In the beginning of the 1530s he began to engineer a number of changes in the celebration of Christmas to achieve this end. One element was fostering a renewed interest in the linkage between the late medieval tradition of enacting a Christmas play in the main square in town on the 24th of December, which was the official memorial day for Adam and Eve. Traditionally and as part of the festivities on the day leading up to Christmas on the 25th, many churches staged so-called Paradise-plays. In these, the story of the creation and fall of Adam and Eve took centre stage, serving as a pointer to the main event: the birth of Christ in the upcoming night night.
The earliest reference to a Paradise Play stems from Regensburg in 1194, while the oldest text has been dated to the early 14th century and from somewhere along the Rhine.
These plays were characterised by tracing the history of the human world from its earliest beginning – the creation, fall and expulsion – across the early lives of the prophets reaching the main event the nativity and the epiphany. After the reformation took hold – typically first among townspeople – these plays gained a special symbolic value as leading up to the celebration of the nativity in the family. It is probably significant that the great dramatist, Hans Sachs in Nürnberg, wrote a new version, called the “Empfängnis und Geburt Christi” as well as a number of new Christmas Carols or hymns. Hans Sachs was a professed Lutheran and a known Meistersänger.
At the same time, Luther actively worked to abolish the tradition of celebrating the feast of St. Nicolas on the 6th of December. Tradition was to hand out gifts to children, who were suffering from pangs of hunger during Advent, a period of fasting. Now, with fasting abolished, he collapsed the traditions of St. Nicolaus with those of Christmas by moving the tradition of gift-giving to Christmas night (1531) and by spreading the idea that the gifts came from the Christ-child (Christkind). As part of the celebrations, he also wrote a special childrens’ song, From heaven above to earth I come, to bear good news to every home… (Vom Himmel hoch, da komm ich her,. Ich bring euch gute neue Mär).
In a general sense, the post-reformation focus on the family and the home (hearth and home) created a new world, where the main event took place in the extended household and no longer in the city square. It also moved focus from the celebrations on Christmas day, to the festivities on Christmas Eve.
The Christmas Tree
Little by little, the privatisation of festivities also set its mark on public festivities. Gradually, the paradise-plays were no longer staged in the public; instead, 16th century guilds organised the festivities inside their guildhalls.
One result was that the traditional paradise trees moved indoors. Part of the late-medieval decoration when staging these plays outside had been ever-green trees hung with red apples and set up in the main square in the city in front of the church. Such trees have been documented from the second half of the 15th century from Riga and Tallinn in northeast Livonia to Alsace in the west.
Now they were moved into the guild-halls.

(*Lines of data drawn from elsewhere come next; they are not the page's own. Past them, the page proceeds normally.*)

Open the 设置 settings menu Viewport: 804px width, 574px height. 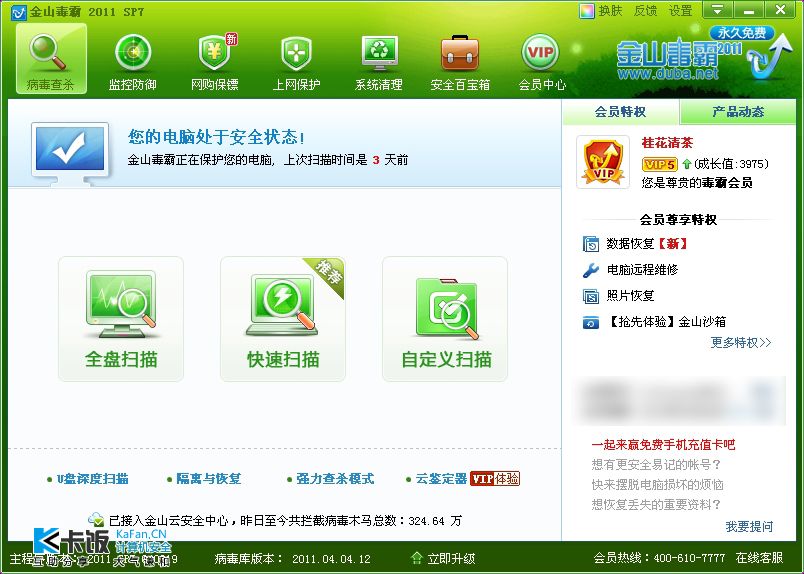pos(681,11)
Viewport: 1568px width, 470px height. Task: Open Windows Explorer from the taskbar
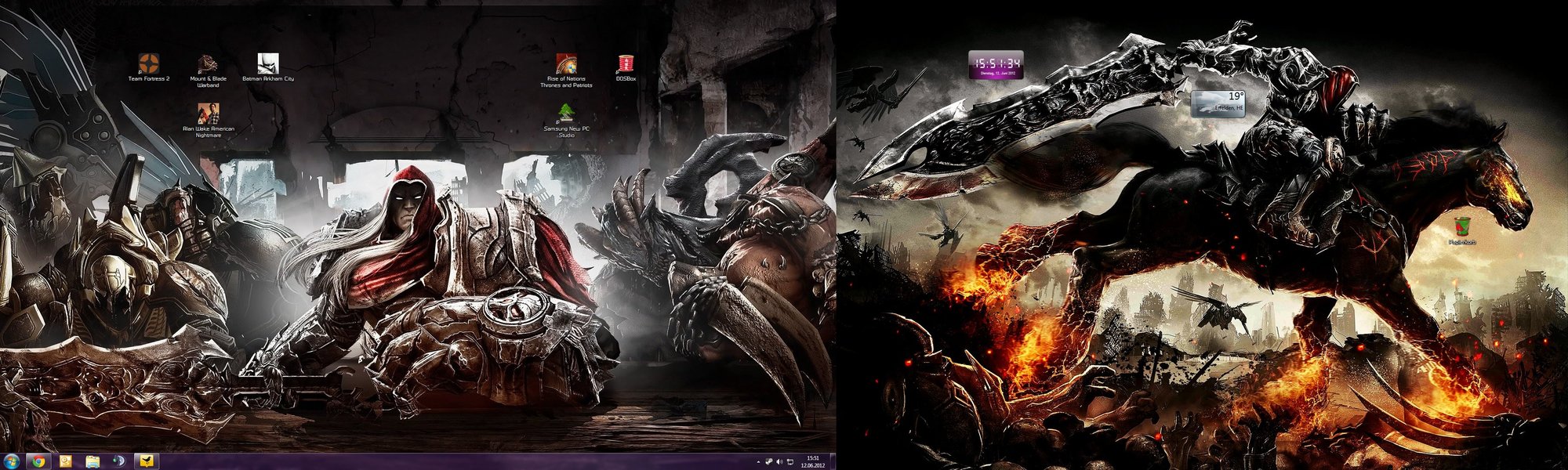[x=93, y=461]
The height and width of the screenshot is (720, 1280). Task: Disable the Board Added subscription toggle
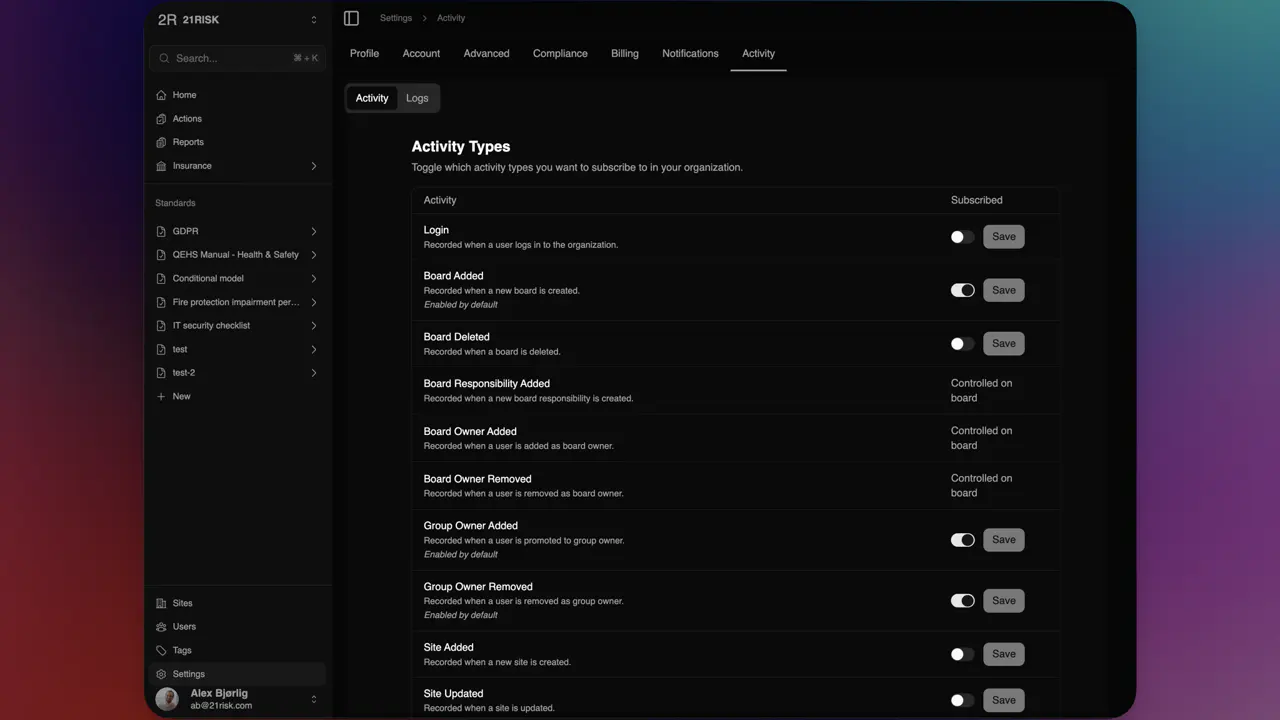pos(962,290)
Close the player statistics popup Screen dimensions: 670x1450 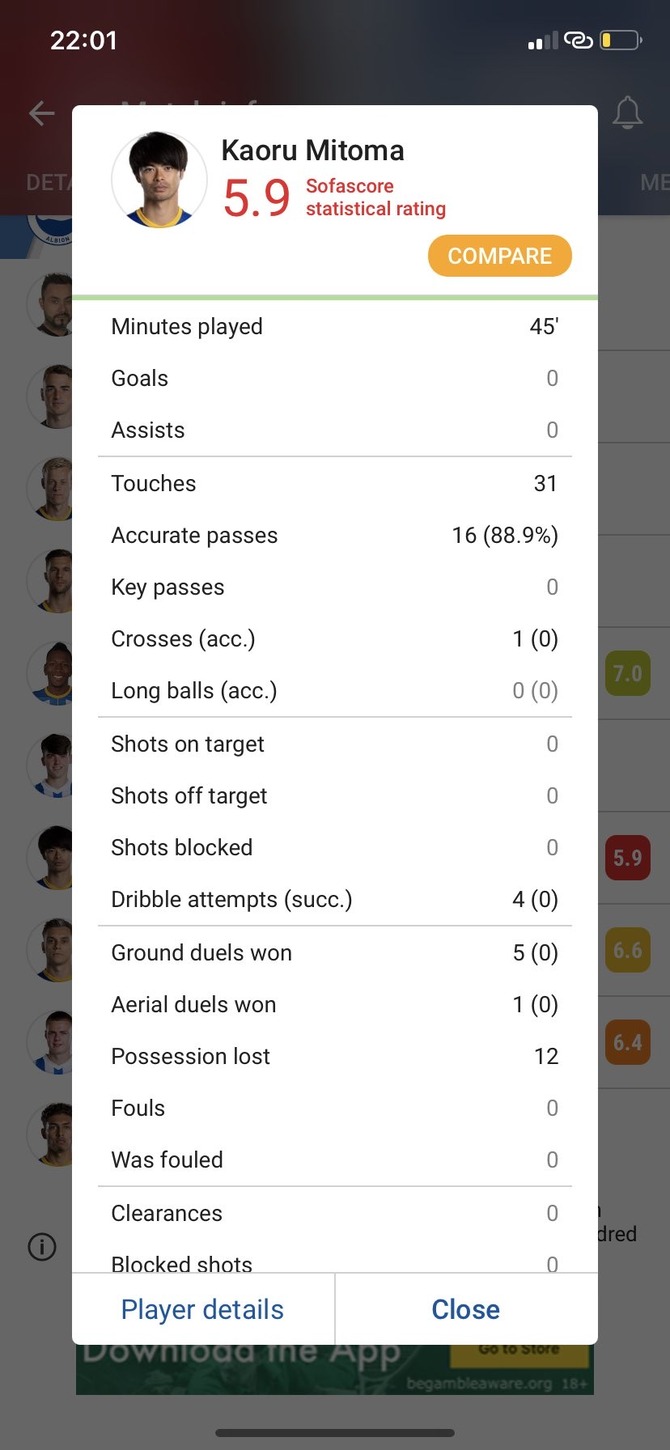tap(466, 1309)

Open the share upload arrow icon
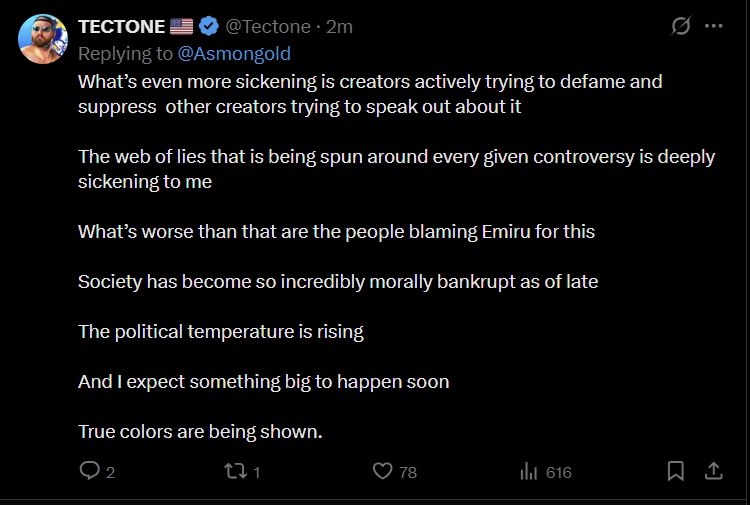pyautogui.click(x=714, y=471)
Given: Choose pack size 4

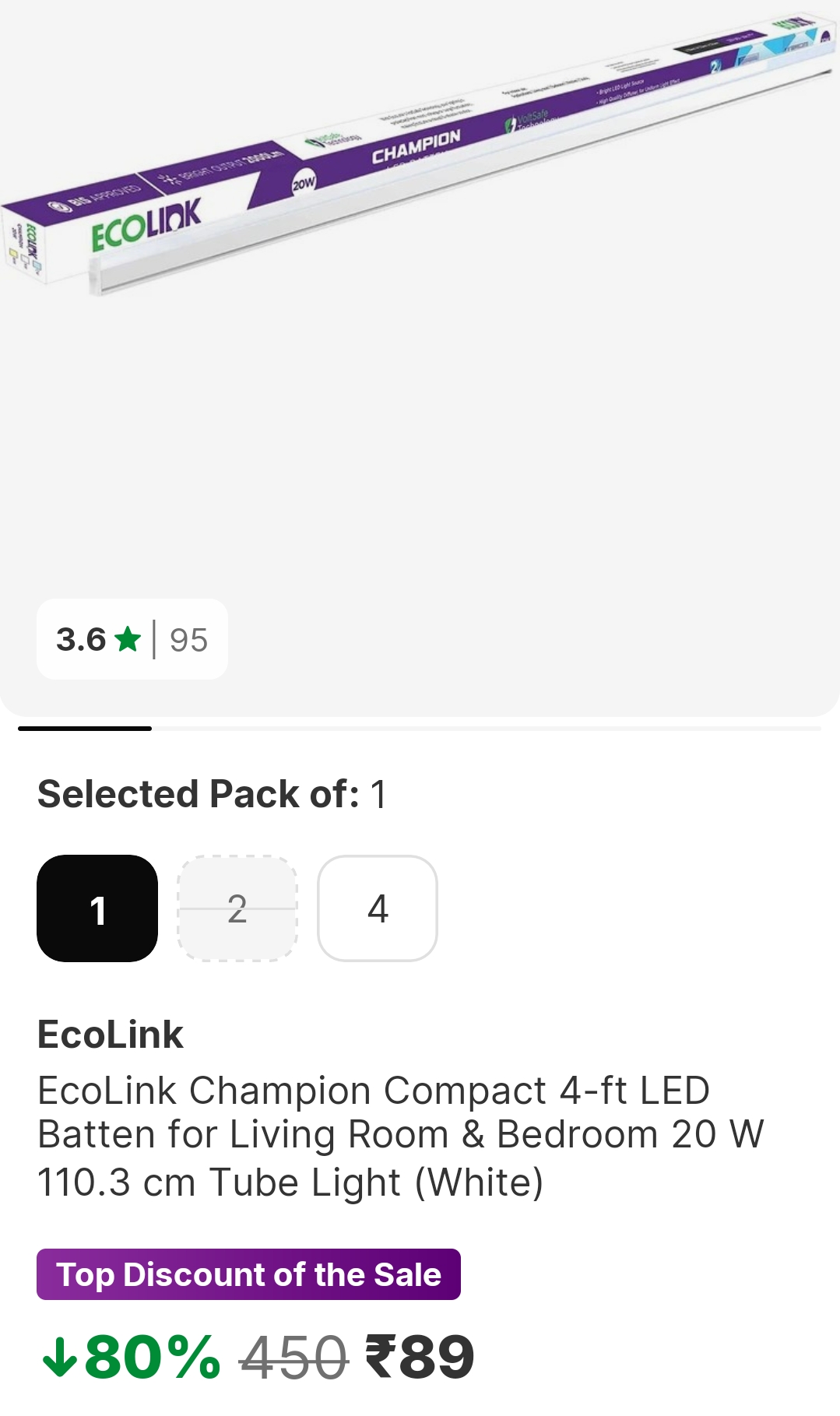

In 1579 we read in a chronicle from Bremen how a small tree decorated with “apples, nuts, dates, pretzels and paper flowers” was erected in the guild-house for the benefit of the children of the guild members. On Christmas day a party was thrown and the small ones were allowed to enjoy the fruit, the candy and the decorations. Likewise is known from Strasburg from 1605 and elsewhere. A little later – in 1642 – we hear a moralist from Alsace criticising people for erecting Christmas trees in their homes and hang them with figures and sugar. At this point, the Christmas tree seemed to have moved into the heart of the German bourgeois home.
This indicates that that the first Christmas trees were the trees of paradise and not – as is occasionally claimed – evolved from the tradition of hanging greenery up to decorate the home as part of the pre-Christian celebrations of solstice.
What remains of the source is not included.